Vie de Tibère (généralités) - (latin 85 K) - (traduction 200 K)


  Suétone, Tibère, 61

 LXI. Ses atrocités

(1) Bientôt il s'abandonna à toute espèce de cruauté. Les sujets ne lui manquaient pas. Il persécuta d'abord les amis de sa mère, puis ceux de ses petits-fils et de sa belle-fille, enfin ceux de Séjan, et même leurs simples connaissances. Ce fut surtout après la mort de Séjan, qu'il mit le comble à ses fureurs;

(2) ce qui fit clairement voir que ce ministre l'excitait bien moins encore qu'il ne fournissait à ses penchants cruels les occasions de faire le mal. Cependant Tibère, dans un précis biographique, ose dire qu'il a puni Séjan parce qu'il a découvert ses desseins criminels contre les enfants de son fils Germanicus.
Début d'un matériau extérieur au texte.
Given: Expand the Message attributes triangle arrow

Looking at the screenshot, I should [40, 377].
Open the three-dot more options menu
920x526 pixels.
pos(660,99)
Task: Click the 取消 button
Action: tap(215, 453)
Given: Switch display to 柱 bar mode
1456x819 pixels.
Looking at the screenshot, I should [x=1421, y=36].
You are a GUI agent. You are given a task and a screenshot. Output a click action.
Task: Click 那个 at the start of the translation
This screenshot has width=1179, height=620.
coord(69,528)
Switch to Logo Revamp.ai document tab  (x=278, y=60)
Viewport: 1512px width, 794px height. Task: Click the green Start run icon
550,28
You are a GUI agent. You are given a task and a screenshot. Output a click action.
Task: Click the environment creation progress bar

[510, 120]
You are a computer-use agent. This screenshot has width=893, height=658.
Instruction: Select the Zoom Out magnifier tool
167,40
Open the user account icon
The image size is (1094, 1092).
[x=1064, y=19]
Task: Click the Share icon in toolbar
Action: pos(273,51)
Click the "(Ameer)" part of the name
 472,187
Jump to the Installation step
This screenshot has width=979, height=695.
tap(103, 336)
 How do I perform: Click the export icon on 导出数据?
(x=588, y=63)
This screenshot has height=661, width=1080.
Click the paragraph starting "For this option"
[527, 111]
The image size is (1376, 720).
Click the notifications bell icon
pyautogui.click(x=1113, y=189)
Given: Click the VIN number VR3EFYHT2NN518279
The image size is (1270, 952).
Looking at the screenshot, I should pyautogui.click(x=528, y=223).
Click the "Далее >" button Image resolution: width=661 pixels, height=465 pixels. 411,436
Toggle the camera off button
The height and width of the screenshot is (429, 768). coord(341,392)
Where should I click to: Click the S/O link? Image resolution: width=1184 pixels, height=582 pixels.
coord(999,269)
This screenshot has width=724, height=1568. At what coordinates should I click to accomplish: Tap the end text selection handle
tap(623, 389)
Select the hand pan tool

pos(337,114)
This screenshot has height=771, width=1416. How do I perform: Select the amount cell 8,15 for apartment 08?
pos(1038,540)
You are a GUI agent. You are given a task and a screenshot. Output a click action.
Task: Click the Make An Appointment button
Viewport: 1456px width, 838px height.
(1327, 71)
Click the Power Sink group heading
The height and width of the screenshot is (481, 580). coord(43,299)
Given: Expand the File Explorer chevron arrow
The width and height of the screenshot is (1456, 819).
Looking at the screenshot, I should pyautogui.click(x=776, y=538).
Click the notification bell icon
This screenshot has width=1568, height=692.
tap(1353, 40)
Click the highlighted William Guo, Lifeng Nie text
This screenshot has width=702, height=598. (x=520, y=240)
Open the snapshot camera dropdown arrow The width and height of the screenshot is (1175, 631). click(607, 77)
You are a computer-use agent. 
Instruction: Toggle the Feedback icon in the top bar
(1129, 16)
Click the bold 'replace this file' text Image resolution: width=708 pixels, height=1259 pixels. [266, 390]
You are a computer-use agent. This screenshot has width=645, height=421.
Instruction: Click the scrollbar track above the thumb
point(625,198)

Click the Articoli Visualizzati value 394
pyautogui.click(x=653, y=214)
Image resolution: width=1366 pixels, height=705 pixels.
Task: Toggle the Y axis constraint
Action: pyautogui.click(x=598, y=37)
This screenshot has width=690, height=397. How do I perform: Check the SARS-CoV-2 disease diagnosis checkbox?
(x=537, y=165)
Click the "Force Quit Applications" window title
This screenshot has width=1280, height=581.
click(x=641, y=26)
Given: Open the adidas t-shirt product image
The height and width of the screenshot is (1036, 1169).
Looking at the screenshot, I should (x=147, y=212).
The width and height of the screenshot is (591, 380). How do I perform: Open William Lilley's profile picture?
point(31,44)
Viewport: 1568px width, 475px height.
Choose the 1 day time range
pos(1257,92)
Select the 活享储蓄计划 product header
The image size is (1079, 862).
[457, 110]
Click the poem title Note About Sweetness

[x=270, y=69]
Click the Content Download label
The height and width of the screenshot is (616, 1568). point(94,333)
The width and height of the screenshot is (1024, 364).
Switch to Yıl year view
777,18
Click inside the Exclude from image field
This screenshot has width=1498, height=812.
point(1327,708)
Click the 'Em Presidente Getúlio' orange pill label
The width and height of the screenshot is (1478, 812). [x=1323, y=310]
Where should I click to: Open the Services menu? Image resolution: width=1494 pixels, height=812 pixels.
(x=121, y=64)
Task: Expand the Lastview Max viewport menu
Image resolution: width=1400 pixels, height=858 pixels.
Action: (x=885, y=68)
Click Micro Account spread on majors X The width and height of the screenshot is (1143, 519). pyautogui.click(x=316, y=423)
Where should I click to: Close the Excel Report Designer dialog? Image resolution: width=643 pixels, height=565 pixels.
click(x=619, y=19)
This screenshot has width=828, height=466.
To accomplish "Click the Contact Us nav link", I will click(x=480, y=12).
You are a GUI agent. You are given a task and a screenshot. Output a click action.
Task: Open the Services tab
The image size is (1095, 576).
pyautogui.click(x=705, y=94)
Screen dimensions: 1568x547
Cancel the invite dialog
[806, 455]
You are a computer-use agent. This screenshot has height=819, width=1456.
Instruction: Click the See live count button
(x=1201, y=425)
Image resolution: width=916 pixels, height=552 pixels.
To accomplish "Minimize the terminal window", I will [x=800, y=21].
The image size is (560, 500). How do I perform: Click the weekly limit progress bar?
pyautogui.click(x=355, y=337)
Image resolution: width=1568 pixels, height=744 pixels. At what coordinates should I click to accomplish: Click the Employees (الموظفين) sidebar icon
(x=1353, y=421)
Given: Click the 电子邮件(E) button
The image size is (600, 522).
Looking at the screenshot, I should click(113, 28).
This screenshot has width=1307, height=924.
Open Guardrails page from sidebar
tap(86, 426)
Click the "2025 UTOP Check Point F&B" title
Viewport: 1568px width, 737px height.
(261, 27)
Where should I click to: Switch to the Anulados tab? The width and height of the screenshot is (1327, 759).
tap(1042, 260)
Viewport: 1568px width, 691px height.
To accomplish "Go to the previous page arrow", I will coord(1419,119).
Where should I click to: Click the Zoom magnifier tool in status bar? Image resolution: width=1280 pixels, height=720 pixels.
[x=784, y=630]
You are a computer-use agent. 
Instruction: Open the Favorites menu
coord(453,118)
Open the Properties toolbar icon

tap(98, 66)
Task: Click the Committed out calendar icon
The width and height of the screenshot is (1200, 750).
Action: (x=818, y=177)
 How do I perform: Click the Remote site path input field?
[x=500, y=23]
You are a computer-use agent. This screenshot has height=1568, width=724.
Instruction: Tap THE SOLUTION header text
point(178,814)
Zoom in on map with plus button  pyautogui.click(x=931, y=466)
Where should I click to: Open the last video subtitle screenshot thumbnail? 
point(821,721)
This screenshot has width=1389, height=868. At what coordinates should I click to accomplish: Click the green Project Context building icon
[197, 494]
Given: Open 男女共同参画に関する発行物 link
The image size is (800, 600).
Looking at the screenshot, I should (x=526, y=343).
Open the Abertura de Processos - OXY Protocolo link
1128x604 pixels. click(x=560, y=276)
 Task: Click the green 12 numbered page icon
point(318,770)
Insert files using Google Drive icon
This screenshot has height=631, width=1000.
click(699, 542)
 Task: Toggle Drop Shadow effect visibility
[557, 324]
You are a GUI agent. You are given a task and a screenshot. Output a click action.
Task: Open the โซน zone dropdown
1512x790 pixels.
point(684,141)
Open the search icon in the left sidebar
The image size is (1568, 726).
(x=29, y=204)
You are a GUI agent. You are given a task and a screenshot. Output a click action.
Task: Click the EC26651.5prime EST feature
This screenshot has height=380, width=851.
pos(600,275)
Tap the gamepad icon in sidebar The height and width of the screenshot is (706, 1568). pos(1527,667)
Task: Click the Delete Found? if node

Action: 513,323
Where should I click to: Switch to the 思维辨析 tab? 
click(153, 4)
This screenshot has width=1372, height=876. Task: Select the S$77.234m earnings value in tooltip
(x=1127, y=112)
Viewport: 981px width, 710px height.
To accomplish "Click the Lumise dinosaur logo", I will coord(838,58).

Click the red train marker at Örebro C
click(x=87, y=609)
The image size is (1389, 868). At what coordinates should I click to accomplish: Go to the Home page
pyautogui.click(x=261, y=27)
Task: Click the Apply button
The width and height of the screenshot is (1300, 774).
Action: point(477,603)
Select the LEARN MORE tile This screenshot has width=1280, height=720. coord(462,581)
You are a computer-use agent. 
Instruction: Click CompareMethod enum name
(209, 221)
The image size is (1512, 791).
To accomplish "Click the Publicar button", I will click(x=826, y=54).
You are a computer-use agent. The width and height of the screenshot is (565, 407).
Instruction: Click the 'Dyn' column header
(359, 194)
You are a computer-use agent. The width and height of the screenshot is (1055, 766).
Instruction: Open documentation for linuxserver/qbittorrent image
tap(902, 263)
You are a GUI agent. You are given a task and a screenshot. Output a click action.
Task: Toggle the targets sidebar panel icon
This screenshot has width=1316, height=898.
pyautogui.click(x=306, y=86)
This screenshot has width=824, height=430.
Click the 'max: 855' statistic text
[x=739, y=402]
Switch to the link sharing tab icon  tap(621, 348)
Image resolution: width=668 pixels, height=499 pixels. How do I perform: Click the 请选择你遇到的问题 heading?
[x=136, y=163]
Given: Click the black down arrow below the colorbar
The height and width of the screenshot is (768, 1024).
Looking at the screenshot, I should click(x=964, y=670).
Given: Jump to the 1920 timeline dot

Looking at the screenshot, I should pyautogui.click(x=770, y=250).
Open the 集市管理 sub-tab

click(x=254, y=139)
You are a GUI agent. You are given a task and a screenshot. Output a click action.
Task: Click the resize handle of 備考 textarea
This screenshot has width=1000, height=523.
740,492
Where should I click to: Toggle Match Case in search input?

La vérité est qu'il fit périr l'un de ces deux princes, lorsque Séjan lui était déjà devenu suspect, et l'autre après la perte de ce favori.

(3) Il serait trop long de rapporter en détail toutes ses cruautés : je me contenterai d'en donner une idée générale.

(4) Il ne se passa pas un seul jour, sans en excepter les jours consacrés par la religion, qui ne fût marqué par des supplices. Le premier jour de l'an, il sévit contre quelques citoyens.

(5) Il enveloppa dans la même condamnation les femmes et les enfants d'un grand nombre d'accusés.

(6) Il était défendu aux proches de pleurer ceux qui étaient condamnés à mort.

(7) Les plus grandes récompenses étaient décernées aux accusateurs et quelquefois même aux témoins.

(8) On ajoutait foi à tout délateur;

(9) tout crime était capital, même de simples paroles.

(10) Un poète fut accusé d'avoir fait dire des injures à Agamemnon dans une tragédie, et un historien d'avoir appelé Brutus et Cassius les derniers des Romains. On les punit sur-le-champ, et l'on supprima leurs écrits, quoiqu'ils eussent été approuvés quelques années auparavant et lus devant Auguste.

(11) Des prisonniers furent privés non seulement des consolations de l'étude, mais même de tout commerce et de tout entretien.

(12) Plusieurs, appelés en justice et sûrs d'être condamnés, se frappèrent dans leurs maisons pour éviter les tourments et l'ignominie; d'autres avalèrent du poison au milieu du sénat. Mais on pansait leurs blessures, et on les portait en prison à demi morts et palpitants.

(13) Tous les suppliciés étaient traînés avec un croc et jetés aux Gémonies. On en compta jusqu'à vingt en un seul jour, et parmi eux des femmes et des enfants.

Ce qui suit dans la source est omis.